::: Extrait de page :::

Pourquoi cette importance donnée au parfum ?

D’abord par son agrément, facile à éprouver. Une bonne odeur crée une bonne atmosphère, c’est avant tout aussi simple et basique que cela. Ensuite, par l’importance que conserve pour nous l’odorat. Si d’autres sens se sont développés aux dépens de celui-ci pour que l’homme vive en société où évaluer le danger est devenu moins déterminant que de se servir de son intelligence – plus reliée à des sens tels que la vue et l’ouïe – l’odorat, mis en veilleuse, conserve un secret.

C’est un passage qui ouvre les portes souvent closes de la mémoire. Avec lui, aucun événement ne reste bloqué aux portes de l’inconscient. Une odeur nous reconnecte immédiatement avec le souvenir qui y est associé. C’est sur cette capacité exceptionnelle de l’odeur sur nous que toute La recherche du temps perdu de Marcel Proust est fondée, par le biais de la célèbre madeleine. Or, nous avons tous en nous des centaines et des milliers de madeleines oubliées dont l’odeur retrouvée par hasard peut ouvrir la porte aux centaines et milliers de souvenirs qui y sont associés.

Cette capacité extraordinaire est employée en cosmétique et dans les produits d’entretien pour nous inspirer par exemple l’impression de « sentir le propre ». « Si ça sent le propre, c’est que c’est propre », conclut le cerveau qui a emmagasiné cette donnée. Il en est ainsi de toutes les odeurs utilisées à certaines fins grâce à une culture commune qui permet que nous ayons presque tous la même idée de ce que sent le propre. Malgré cela, nous nous différencions tous par une culture très personnelle, et une différence de genre – les femmes étant plus sensibles à l’odorat que les hommes – c’est pourquoi ces tentatives n’ont qu’une portée relative. C’est moins vrai en ce qui concerne la nourriture, liée à quelque chose de moins culturel et plus instinctif. Les boulangeries diffusant les odeurs de croissants chauds voient ainsi leurs ventes exploser par rapport à celles qui n’en diffusent pas.

::: Items présentés :::

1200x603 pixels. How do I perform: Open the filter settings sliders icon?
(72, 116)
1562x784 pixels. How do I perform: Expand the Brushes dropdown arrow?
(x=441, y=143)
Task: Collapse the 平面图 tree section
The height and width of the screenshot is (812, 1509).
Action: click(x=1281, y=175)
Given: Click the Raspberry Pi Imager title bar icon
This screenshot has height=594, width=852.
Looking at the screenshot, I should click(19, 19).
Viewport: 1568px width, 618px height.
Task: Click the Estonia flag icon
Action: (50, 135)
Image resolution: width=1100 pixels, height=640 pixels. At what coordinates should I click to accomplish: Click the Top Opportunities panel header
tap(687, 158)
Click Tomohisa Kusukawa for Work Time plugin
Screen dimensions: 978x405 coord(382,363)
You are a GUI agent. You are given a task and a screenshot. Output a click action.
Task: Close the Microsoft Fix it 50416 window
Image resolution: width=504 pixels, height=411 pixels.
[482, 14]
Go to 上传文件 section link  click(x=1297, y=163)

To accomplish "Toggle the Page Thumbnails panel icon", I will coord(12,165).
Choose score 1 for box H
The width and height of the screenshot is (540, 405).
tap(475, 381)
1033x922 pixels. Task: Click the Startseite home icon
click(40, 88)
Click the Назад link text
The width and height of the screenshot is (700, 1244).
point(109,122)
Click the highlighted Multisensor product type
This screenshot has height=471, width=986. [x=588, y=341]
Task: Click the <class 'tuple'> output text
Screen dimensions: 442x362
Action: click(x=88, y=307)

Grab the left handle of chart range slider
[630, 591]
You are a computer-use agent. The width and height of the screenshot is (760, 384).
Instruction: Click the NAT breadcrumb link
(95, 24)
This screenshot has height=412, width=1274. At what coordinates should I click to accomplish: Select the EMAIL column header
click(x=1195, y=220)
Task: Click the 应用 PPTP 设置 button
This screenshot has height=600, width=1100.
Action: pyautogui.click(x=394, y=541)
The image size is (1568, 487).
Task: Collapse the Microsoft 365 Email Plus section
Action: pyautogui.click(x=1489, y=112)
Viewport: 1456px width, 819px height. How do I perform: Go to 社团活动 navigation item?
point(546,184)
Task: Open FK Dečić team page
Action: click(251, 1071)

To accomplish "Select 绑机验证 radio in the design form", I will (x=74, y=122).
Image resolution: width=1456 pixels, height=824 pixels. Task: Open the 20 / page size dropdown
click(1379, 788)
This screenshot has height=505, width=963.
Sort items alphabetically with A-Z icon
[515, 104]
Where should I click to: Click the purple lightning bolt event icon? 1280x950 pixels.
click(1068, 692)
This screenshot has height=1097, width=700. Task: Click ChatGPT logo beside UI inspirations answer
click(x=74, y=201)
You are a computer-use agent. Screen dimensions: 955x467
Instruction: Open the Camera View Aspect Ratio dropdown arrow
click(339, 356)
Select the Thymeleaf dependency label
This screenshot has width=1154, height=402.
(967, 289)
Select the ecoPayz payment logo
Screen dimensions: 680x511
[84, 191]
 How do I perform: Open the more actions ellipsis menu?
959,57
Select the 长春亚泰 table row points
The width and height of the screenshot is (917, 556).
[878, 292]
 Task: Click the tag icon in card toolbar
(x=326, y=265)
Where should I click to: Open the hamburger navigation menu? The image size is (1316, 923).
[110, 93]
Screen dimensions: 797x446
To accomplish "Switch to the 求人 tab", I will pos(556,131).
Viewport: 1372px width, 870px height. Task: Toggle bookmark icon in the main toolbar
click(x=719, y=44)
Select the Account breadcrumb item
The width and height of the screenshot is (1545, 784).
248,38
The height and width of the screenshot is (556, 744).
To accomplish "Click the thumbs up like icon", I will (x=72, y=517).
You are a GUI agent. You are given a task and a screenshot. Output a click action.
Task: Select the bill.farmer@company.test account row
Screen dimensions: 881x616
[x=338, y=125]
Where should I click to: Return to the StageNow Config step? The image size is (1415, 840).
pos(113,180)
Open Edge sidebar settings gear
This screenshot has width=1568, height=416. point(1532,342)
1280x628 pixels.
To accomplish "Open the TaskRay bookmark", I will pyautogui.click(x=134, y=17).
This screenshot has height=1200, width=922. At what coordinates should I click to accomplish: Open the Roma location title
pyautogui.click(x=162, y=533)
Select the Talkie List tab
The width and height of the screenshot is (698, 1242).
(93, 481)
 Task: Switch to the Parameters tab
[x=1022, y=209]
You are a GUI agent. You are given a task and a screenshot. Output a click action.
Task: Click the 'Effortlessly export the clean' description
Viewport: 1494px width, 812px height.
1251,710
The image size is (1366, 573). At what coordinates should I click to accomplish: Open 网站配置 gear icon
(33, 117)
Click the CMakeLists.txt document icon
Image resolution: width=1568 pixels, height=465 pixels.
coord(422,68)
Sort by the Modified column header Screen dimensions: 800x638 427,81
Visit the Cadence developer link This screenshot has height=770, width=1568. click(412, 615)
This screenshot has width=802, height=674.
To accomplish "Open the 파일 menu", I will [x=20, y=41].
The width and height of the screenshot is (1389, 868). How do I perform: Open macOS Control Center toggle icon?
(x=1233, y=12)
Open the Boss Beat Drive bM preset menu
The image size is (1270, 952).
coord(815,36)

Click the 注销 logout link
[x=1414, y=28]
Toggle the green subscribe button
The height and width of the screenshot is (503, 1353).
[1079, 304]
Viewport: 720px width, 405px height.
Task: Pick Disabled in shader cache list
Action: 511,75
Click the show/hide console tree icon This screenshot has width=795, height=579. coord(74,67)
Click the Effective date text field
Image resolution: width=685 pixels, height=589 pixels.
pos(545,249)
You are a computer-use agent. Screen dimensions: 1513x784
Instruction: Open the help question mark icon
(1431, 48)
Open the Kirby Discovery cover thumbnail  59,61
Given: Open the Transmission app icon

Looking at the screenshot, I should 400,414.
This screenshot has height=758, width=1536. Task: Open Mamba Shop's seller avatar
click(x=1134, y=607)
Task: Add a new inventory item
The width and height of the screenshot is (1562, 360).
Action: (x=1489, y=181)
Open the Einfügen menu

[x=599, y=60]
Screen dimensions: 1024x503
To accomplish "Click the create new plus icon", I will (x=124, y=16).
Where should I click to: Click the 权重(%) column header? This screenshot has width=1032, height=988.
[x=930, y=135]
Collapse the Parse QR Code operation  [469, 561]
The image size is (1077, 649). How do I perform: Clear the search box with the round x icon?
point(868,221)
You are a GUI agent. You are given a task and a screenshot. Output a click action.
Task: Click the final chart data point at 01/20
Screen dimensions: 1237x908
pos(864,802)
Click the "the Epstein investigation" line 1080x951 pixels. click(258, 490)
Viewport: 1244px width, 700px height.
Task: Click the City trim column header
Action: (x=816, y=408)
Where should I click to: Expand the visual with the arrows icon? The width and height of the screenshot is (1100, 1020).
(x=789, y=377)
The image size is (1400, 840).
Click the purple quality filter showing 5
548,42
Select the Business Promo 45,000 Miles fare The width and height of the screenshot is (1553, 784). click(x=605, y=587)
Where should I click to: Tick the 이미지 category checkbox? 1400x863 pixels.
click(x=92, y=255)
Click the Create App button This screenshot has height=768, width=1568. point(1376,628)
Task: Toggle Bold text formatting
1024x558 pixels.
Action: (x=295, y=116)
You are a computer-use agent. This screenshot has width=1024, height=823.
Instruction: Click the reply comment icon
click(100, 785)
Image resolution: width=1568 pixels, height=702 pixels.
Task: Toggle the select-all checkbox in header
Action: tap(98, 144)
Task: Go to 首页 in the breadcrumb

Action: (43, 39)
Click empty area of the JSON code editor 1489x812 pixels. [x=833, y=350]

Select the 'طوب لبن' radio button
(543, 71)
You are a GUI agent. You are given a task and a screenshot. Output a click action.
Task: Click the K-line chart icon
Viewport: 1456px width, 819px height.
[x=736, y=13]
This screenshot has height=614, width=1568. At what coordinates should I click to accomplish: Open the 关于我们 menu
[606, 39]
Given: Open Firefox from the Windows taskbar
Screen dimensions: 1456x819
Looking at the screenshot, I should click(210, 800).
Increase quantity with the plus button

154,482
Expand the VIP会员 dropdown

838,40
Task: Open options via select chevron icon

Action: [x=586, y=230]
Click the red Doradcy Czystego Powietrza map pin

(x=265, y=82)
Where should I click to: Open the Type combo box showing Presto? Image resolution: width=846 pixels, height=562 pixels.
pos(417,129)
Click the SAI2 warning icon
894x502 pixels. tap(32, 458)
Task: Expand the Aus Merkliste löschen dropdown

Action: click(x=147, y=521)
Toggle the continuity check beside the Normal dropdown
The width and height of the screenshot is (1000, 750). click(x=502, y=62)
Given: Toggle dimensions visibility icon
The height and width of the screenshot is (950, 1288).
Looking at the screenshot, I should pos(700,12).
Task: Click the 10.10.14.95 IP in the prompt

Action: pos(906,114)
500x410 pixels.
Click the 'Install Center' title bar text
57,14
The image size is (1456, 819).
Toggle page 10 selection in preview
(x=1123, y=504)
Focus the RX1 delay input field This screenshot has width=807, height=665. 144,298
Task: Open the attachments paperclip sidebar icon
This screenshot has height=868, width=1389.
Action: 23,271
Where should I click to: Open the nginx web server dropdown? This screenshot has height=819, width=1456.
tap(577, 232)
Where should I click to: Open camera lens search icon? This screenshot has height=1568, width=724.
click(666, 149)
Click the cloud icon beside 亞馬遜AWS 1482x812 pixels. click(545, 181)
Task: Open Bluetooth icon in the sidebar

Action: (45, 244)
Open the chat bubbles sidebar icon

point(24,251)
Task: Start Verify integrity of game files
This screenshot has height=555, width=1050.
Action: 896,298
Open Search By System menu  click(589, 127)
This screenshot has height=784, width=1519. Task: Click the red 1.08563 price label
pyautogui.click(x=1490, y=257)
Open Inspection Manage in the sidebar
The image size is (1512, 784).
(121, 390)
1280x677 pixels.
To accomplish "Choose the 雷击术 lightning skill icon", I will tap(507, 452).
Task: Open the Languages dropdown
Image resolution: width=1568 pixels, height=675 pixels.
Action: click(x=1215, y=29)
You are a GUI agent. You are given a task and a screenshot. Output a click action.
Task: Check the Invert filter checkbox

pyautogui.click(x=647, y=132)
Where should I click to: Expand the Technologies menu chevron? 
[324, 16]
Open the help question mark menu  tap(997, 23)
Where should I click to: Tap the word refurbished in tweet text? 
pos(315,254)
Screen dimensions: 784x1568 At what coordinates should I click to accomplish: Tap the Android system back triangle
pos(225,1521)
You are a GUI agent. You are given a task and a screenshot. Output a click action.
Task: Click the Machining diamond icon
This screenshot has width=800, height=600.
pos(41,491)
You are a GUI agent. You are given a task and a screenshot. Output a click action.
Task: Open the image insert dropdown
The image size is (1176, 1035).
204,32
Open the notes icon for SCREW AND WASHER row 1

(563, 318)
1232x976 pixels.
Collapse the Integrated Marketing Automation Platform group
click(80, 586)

:::

Exercices à faire:
[1] Dites si chaque affirmation s’accorde avec l’extrait : (a) les femmes sont plus sensibles à l’odorat que les hommes ; (b) l’intelligence est surtout reliée à l’odorat ; (c) les boulangeries qui diffusent l’odeur de croissants chauds vendent moins que les autres. Répondez par oui ou non et citez les mots de l’extrait qui tranchent.
[2] Réécrivez l’extrait de « D’abord par son » à « conserve un secret. », en mettant « charme » à la place de « agrément ».
Les items n’ont aucun rapport avec l’extrait.

Réponses aux exercices:
[1]
(a) Oui : « les femmes étant plus sensibles à l’odorat que les hommes ».
(b) Non : « son intelligence – plus reliée à des sens tels que la vue et l’ouïe ».
(c) Non : « Les boulangeries diffusant les odeurs de croissants chauds voient ainsi leurs ventes exploser par rapport à celles qui n’en diffusent pas ».

[2]
D’abord par son charme, facile à éprouver. Une bonne odeur crée une bonne atmosphère, c’est avant tout aussi simple et basique que cela. Ensuite, par l’importance que conserve pour nous l’odorat. Si d’autres sens se sont développés aux dépens de celui-ci pour que l’homme vive en société où évaluer le danger est devenu moins déterminant que de se servir de son intelligence – plus reliée à des sens tels que la vue et l’ouïe – l’odorat, mis en veilleuse, conserve un secret.